REPUBLIKA.CO.ID, WINA -- Badan Energi Atom Internasional (IAEA) mengumumkan pada Rabu (13/1), Iran telah mulai mengerjakan bahan bakar berbasis logam uranium untuk reaktor penelitian. Upaya ini menjadi pelanggaran terbaru dari kesepakatan nuklir dengan enam negara besar.
“Direktur Jenderal (Badan Energi Atom Internasional) Rafael Mariano Grossi hari ini memberi tahu negara-negara Anggota IAEA tentang perkembangan terkini mengenai rencana Iran untuk melakukan kegiatan Litbang pada produksi logam uranium sebagai bagian dari tujuan yang dinyatakan untuk merancang jenis bahan bakar yang lebih baik untuk Reaktor Riset Tehran," kata badan yang berada di bawah Perserikatan Bangsa-Bangsa (PBB) ini dalam sebuah pernyataan.
Laporan rahasia IAEA kepada negara-negara anggota mengatakan, Iran telah mengindikasikan rencananya untuk memproduksi logam uranium dari uranium alami. Teheran kemudian akan memproduksi logam uranium yang diperkaya hingga 20 persen. Hasil ini dilaporkan untuk bahan bakar untuk Teheran Research Reactor.
Iran mengatakan kepada badan tersebut bahwa tidak ada batasan pada kegiatan Litbang. Modifikasi dan pemasangan peralatan yang relevan untuk kegiatan Litbang tersebut telah dimulai di Pabrik Fabrikasi Plat Bahan Bakar di Isfahan.
Teheran telah mempercepat pelanggaran kesepakatan dalam dua bulan terakhir. Hal itu sebagai anggapan atas pembunuhan ilmuwan nuklir topnya pada November yang dituduhkan Teheran pada musuh bebuyutannya, Israel
Sikap tersebut juga sebagai bentuk bembangkangan atas tanggapan penarikan diri Presiden Amerika Serikat (AS) Donald Trump pada 2018 dari kesepakatan nuklir. Kondisi ini membuat Washington menerapkan kembali sanksi.
Langkah tersebut meningkatkan tekanan pada Presiden terpilih AS Joe Biden yang menjabat minggu depan. Biden telah berjanji untuk mengembalikan AS ke kesepakatan jika Iran pertama kali melanjutkan kepatuhan. Sedangkan, Teheran ingin Washington mencabut sanksi terlebih dahulu.
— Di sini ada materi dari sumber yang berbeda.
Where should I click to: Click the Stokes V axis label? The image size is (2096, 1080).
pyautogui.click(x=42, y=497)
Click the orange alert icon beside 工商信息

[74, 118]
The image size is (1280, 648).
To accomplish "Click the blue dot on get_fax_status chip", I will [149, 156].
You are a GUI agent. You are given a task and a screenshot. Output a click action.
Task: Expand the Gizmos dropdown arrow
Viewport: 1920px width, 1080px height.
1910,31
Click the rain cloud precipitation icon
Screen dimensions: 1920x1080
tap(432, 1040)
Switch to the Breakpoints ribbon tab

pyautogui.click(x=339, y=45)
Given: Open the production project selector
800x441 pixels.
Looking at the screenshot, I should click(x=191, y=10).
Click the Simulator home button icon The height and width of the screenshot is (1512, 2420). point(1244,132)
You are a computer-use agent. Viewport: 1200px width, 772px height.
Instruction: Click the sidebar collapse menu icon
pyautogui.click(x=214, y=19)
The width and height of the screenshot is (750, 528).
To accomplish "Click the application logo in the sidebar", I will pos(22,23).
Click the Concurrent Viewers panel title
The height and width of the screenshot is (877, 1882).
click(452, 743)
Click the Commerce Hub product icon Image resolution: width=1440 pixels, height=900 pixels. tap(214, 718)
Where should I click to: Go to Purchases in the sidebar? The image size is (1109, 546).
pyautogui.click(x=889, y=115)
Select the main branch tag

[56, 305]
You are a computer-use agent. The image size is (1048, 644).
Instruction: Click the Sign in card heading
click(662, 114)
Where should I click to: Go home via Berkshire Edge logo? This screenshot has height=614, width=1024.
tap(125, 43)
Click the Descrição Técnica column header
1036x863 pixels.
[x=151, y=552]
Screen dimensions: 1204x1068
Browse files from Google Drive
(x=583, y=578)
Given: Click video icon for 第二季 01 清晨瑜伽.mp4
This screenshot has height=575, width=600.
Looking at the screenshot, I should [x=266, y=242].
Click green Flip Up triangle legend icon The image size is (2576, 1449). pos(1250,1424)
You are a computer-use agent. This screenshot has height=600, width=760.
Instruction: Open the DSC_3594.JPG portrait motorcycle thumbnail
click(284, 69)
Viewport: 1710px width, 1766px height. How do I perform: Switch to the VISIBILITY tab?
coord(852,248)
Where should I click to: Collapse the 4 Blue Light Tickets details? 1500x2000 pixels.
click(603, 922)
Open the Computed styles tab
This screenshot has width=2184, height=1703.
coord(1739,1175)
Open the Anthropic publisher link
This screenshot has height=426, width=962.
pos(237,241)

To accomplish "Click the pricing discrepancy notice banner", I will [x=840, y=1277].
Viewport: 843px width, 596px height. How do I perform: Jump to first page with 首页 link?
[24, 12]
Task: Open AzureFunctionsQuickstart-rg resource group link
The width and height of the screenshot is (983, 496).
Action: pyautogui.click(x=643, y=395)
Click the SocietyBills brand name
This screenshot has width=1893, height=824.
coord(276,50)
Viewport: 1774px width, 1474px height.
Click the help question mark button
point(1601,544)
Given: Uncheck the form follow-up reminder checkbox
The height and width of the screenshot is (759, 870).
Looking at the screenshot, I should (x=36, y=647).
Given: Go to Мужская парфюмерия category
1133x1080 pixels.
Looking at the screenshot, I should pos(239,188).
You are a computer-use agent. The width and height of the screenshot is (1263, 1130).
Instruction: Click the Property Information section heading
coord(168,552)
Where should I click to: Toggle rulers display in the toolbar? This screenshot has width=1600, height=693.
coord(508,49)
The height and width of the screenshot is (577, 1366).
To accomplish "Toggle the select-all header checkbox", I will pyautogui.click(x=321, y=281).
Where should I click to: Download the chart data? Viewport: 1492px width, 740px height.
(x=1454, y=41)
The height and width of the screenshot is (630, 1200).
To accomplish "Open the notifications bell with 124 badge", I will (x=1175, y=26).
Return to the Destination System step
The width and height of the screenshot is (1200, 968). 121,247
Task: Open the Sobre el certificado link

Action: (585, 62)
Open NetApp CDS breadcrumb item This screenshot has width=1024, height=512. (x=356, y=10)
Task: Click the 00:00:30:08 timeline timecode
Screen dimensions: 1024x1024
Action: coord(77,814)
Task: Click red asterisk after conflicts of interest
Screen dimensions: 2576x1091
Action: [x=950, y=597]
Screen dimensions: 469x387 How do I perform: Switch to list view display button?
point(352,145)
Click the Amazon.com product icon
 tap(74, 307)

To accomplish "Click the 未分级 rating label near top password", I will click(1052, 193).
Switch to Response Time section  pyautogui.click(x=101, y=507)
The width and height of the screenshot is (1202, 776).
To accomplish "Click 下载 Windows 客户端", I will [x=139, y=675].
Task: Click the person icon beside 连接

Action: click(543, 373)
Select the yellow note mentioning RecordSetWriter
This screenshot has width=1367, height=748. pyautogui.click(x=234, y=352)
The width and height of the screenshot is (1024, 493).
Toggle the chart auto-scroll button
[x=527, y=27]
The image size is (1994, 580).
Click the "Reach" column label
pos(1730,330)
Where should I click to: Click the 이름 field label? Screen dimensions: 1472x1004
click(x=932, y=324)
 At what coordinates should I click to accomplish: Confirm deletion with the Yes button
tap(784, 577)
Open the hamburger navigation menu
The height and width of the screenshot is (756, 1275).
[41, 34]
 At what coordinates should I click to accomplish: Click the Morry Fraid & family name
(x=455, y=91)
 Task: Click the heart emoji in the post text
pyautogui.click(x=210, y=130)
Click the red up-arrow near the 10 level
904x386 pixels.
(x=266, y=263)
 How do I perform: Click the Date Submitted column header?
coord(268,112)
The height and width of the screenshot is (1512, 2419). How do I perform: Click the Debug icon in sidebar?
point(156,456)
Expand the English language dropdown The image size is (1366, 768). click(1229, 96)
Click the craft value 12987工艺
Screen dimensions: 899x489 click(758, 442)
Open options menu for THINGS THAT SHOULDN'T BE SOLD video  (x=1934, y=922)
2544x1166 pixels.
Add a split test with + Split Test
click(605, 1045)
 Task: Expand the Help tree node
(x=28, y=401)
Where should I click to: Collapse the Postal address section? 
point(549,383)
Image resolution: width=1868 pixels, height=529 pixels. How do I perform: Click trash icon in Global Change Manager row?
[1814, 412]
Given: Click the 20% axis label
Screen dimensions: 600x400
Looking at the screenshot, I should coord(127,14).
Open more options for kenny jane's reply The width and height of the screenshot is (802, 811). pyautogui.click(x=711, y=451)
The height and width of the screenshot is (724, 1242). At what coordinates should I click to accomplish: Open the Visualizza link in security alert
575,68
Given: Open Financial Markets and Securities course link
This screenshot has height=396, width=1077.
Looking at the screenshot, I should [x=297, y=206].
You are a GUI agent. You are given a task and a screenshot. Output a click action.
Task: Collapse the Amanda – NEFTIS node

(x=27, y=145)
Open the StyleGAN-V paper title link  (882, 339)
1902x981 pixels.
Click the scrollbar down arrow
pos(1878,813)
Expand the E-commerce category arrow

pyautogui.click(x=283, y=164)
Secara terpisah, Iran juga berencana untuk memperkaya uranium hingga 20 persen di situs Fordow dan memulainya pada pekan lalu. Sejauh ini, negara itu hanya mencapai 4,5 persen, di atas batas 3,67 persen yang ditetapkan oleh kesepakatan, tetapi masih jauh dari 90 persen tingkat senjata.
Badan intelijen AS dan IAEA percaya Iran memiliki rahasia, program senjata nuklir terkoordinasi yang dihentikan pada 2003. Iran menyangkal pernah mencari senjata nuklir dan mengatakan tujuannya dengan energi nuklir sepenuhnya untuk kedamaian.